BEGIN Excerpted data

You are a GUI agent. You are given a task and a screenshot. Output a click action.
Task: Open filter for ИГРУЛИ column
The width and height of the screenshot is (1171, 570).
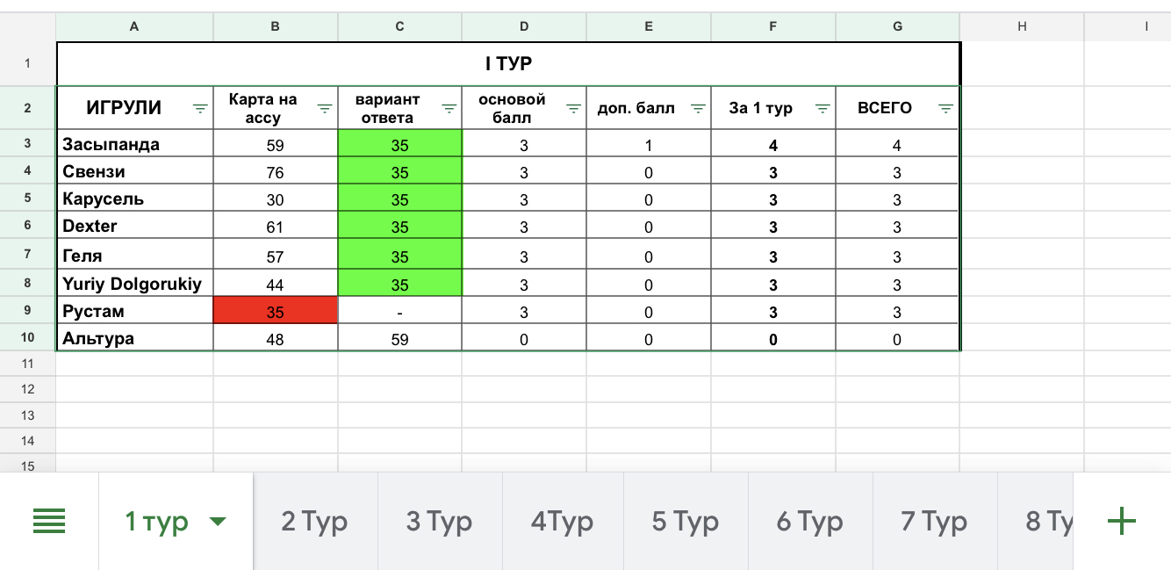click(x=200, y=109)
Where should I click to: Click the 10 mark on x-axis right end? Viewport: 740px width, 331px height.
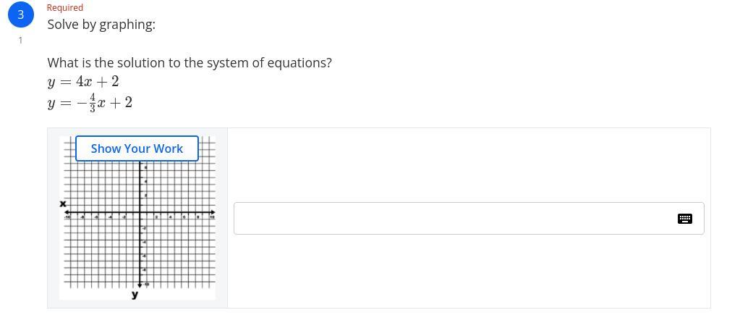(213, 217)
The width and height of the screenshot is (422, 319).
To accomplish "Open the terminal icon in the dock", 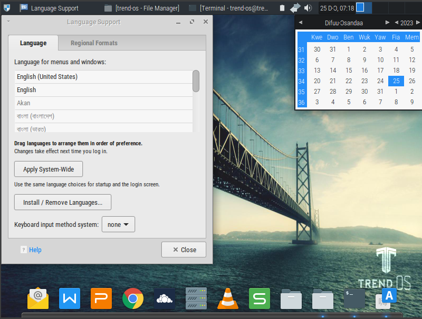I will 354,298.
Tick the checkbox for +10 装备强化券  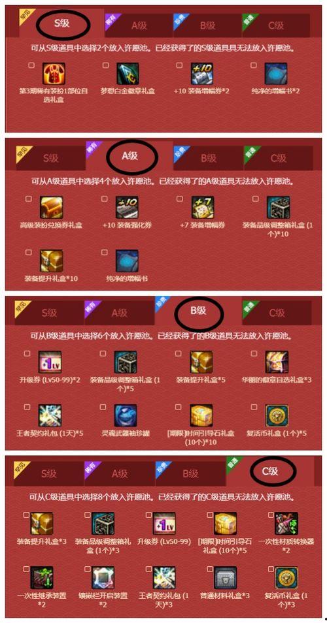point(105,199)
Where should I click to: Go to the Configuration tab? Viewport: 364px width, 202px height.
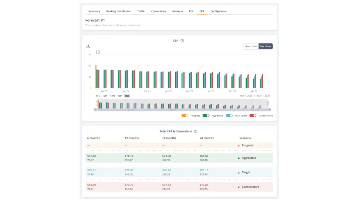click(x=219, y=11)
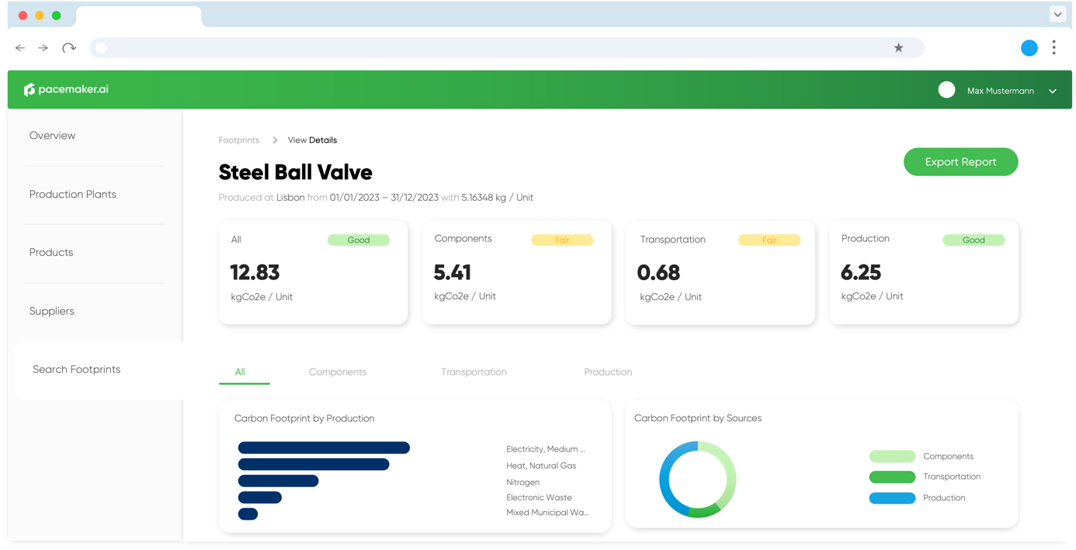Click Max Mustermann's user avatar circle
This screenshot has width=1076, height=550.
point(946,90)
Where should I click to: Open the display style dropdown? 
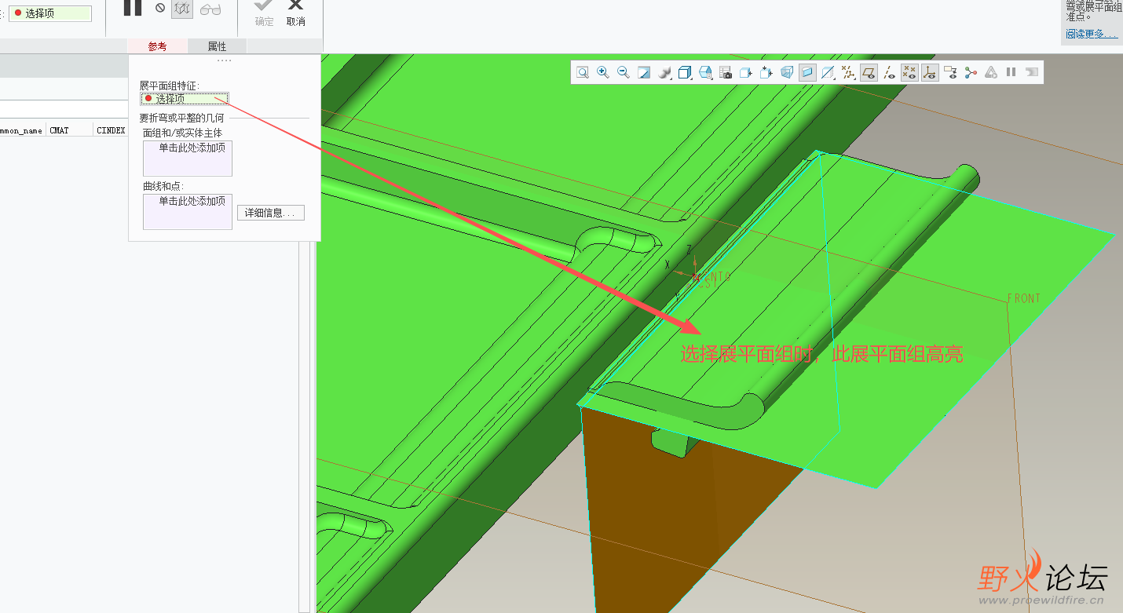(x=685, y=73)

END Excerpted data

◆ **Work item**:
Extract only the lines from the one that contains "Where should I click to: Go" through the end of the records, inclusive, and omit every picture.

◆ **Problem solution**:
Where should I click to: Go to the Configuration tab? Viewport: 364px width, 202px height.
click(x=219, y=11)
Click Max Mustermann's user avatar circle
This screenshot has width=1076, height=550.
point(946,90)
Where should I click to: Open the display style dropdown? 
(x=685, y=73)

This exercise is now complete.